----- SOURCE EXTRACT

Indonesian government advises unvaccinated people aged 60 and over not to leave their homes for the next month

Feb 5, 2022 | All posts, Country reports, Relevant news and stories

By Peter Lloyd-Sherlock and Paramita Muljono

Today it was reported that national government minister Luhut Binsar Pandjaitan advised older people not to leave their homes until at least next month, due to the rapid spread of the Omicron variant [link]. Minister Luhat justified this on the grounds that the majority of COVID-19 deaths in Indonesia are now occurring among unvaccinated older people.

Whether age-selective voluntary lockdowns of this nature are effective or even justifiable is a matter for debate. In practice, many older Indonesians will struggle to remain at home. And for those who do, reduced access to health services and a new period of social isolation will impose a heavy toll. They may disagree with Minister Luhat’s throwaway comment that “It will be nice for them to spend some time at home”.

This stay-at-home advice would be unnecessary had Indonesia’s government prioritised people aged 60 and over in its vaccine roll-out. The most recent available data (December 2021) tell a very different story.

----------

INSTRUCTIONS:
a – Copy word for word the stretch from "Indonesian government advises" through "unvaccinated older people." in the article on Indonesia's advice to older people.
b – Write the next part of the article on Indonesia's advice to older people, picking up after its last sentence.
The lines after this article aren't needed.

----- EXTRACTED RECORDS

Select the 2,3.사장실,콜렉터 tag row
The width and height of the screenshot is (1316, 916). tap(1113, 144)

----------
----- EXTRACTED RECORDS

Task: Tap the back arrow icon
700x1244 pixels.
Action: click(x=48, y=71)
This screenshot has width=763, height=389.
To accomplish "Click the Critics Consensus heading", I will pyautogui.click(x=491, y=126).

----------
----- EXTRACTED RECORDS

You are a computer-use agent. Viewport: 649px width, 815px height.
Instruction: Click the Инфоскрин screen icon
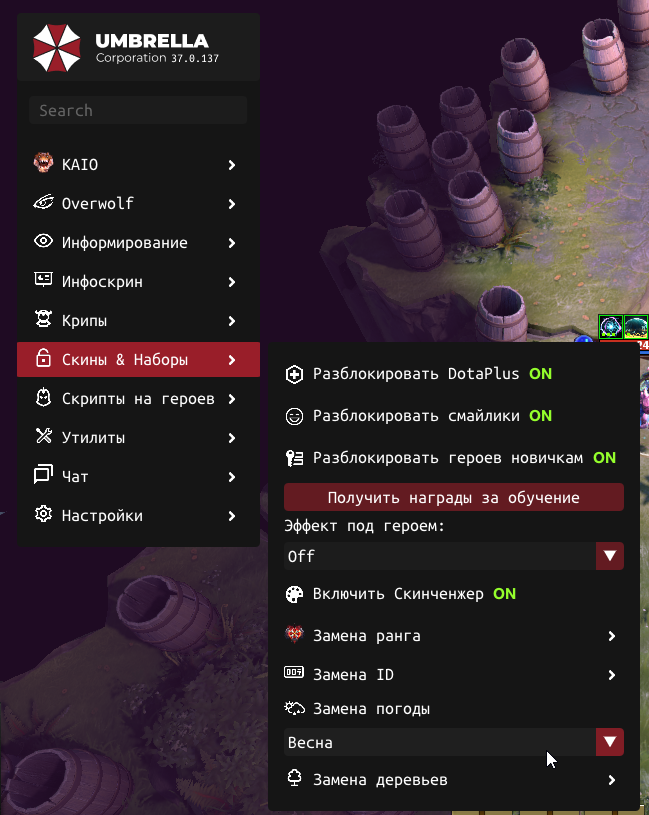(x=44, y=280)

----------

ANSWER SET:
a –
Indonesian government advises unvaccinated people aged 60 and over not to leave their homes for the next month

Feb 5, 2022 | All posts, Country reports, Relevant news and stories

By Peter Lloyd-Sherlock and Paramita Muljono

Today it was reported that national government minister Luhut Binsar Pandjaitan advised older people not to leave their homes until at least next month, due to the rapid spread of the Omicron variant [link]. Minister Luhat justified this on the grounds that the majority of COVID-19 deaths in Indonesia are now occurring among unvaccinated older people.

b –
COVID-19 vaccination coverage of older people in Indonesia, December 2021.

Around a third of older people remain (seven million) completely unvaccinated, and a further quarter (five million) have only received one dose.

This is not a consequence of vaccine nationalism. Indonesia has deployed more than enough doses to vaccinate all older people several times over. By December 2021, over 200 million doses had been administered to people aged under 45, compared to less than 20 million to people aged 60 and over.

The continued exposure of millions of unvaccinated older Indonesians to this deadly disease is a result of unjustifiable discrimination. It constitutes state-sponsored age-genocide.